With the initiation of buprenorphine treatment, the risks of opioid overdose-related death immediately decline. Hypogonadotropic effects are less with buprenorphine than with methadone. Buprenorphine is not associated with QTc prolongation or cardiac arrhythmia.
Naltrexone is not an opioid, but rather a μ-opioid receptor full antagonist that blocks the euphoric and analgesic effects of opioids and helps maintain abstinence from opioids in highly motivated patients.

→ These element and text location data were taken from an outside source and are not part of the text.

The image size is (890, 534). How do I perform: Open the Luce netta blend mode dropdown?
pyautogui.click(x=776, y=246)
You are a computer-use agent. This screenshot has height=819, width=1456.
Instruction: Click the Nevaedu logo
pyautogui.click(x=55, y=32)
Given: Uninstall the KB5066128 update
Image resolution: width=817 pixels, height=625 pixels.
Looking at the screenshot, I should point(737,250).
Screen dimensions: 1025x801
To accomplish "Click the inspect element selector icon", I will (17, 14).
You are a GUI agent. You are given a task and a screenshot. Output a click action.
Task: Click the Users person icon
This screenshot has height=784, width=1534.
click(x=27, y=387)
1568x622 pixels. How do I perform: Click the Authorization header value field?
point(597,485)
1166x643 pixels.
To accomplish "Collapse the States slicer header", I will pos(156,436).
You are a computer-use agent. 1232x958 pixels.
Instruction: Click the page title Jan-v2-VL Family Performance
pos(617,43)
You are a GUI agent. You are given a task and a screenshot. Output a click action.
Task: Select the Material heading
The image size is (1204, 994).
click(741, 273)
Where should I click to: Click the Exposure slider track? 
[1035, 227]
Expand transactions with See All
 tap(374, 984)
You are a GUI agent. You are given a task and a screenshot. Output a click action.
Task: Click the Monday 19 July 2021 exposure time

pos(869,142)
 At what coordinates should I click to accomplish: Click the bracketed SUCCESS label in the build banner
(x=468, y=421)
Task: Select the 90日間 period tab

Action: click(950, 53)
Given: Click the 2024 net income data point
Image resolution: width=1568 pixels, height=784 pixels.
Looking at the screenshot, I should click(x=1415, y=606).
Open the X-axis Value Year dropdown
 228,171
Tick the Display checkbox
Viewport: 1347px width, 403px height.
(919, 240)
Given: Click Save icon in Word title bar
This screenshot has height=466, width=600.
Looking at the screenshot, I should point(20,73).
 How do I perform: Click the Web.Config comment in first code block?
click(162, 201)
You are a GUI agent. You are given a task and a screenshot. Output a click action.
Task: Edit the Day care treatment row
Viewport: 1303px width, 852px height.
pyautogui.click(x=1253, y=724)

Naltrexone can be administered as an intramuscular injection for OUD (XR Naltrexone) or as an oral pill (FDA approved for alcohol use disorder). The intramuscular injection causes a transient peak blood concentration 2 h after injection and then another at 2–3 days after injection. After sustained use of extended-release (XR) Naltrexone, the patient’s drug cravings decline. Treatment initiation of XR Naltrexone requires medically supervised withdrawal followed by at least 4–7 days without any opioids, including methadone or buprenorphine. This remains a key barrier to its popular use. The risk of overdose for patients being treated with the XR formulation may be reduced compared to treatment with a placebo, nonmedication-based treatment , and treatment with oral naltrexone. It is not uncommon for patients to try to use opioids while on extended-release naltrexone, but it is exceedingly rare that using any opioid can override the effect of naltrexone to yield any rewarding effects. Patients can experience an increased risk of overdose when they approach the end of the 28-day period of the XR formulation. The once-a-day 50 mg oral tablet was found to be no better than a placebo in retaining patients in treatment or eliminating opioid use, with a possible increased risk of opioid overdose compared to methadone if a user attempted an opioid challenge. This observation requires further validation. Thus, the FDA only approved the injectable XR formulation (380 mg) for OUD treatment given on a monthly basis. No special training is required for medical providers to prescribe naltrexone. XR Naltrexone treatment is most effective when administered in combination with cognitive-behavioral therapy ( Table 9.4 ).